I was grateful to the filmmakers for avoiding the temptation to show Christians being thrown to the lions. While it’s true that some Christians were thrown to the lions during the persecutions of the third and fourth centuries, it was the exception, rather than the rule, and the punishment was not reserved for Christians alone, but was employed against any criminals. In any case, it was not common.

The use of wild animals in the arena, however, is accurate.
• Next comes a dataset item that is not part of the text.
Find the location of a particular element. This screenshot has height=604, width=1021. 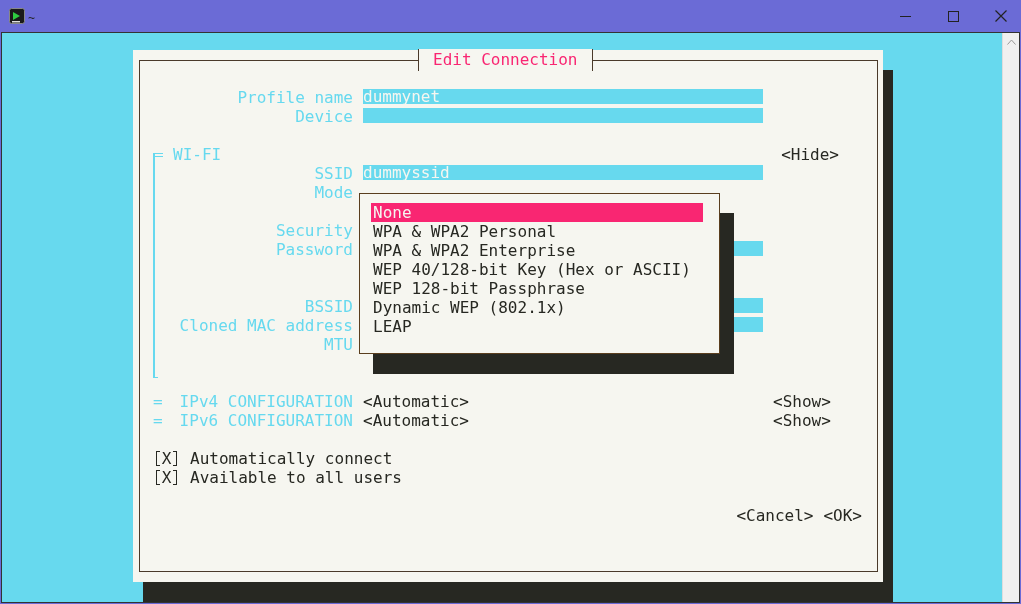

Lions, tigers, bears, and elephants were routinely deployed for the entertainment of the people, sometimes as foils for the gladiators, but more often in Venatio, wild beast hunts, where well-armed hunters would stalk the animals around the arena and try to kill them. More often than not, the animals were the victims, not the people.

The Perfect Villain

The climax of the movie where Maximus overpowers Commodus in the arena and stabs him is entirely fictional. Commodus was not killed in the arena but was strangled to death in his bed by his wrestling partner after a foiled attempt to poison him by his mistress Marcia. After his assassination, Commodus was proclaimed damnatio memoriae, damned in memory, by his enemies in the Senate. His statues were pulled down and his name was removed from inscriptions and documents. Needless to say, he was not well liked. Which makes him the perfect villain for a twenty-first century movie about the Roman Empire.

Historical Fiction Versus Historical Fantasy: A Troubling Trend

All in all, I was impressed by the accuracy of Gladiator. Yes, it was highly fictionalized, but a filmmaker must tell a compelling story, and as long as he stays within the guardrails of recorded history, and isn’t distorting things to make a political point, I have no problem with it.

The same cannot be said about Gladiator II, which was a crushing disappointment and is an example of what happens when a filmmaker gives in to his worst impulses. But that’s an article for another day.

If you’ve seen the TV series Boardwalk Empire, you've seen another historically accurate portrayal of real people set within a fictional tale with all the rich historical details that help enrich the story. This is historical fiction well-conceived and executed, the kind I appreciate, and the kind that has been pushed to the margins by ridiculous historical fantasies like Bridgerton, Outlander, and Dickenson that distort the historical facts to fluff things up or make a political point, leaving us all dumber as a result.

I can only hope this is a mere fad and will soon give way to a greater appreciation for authenticity, but I may be disappointed. In a post truth world where facts are dismissed in favor of political or financial agendas, the truth will suffer, and history will be the victim.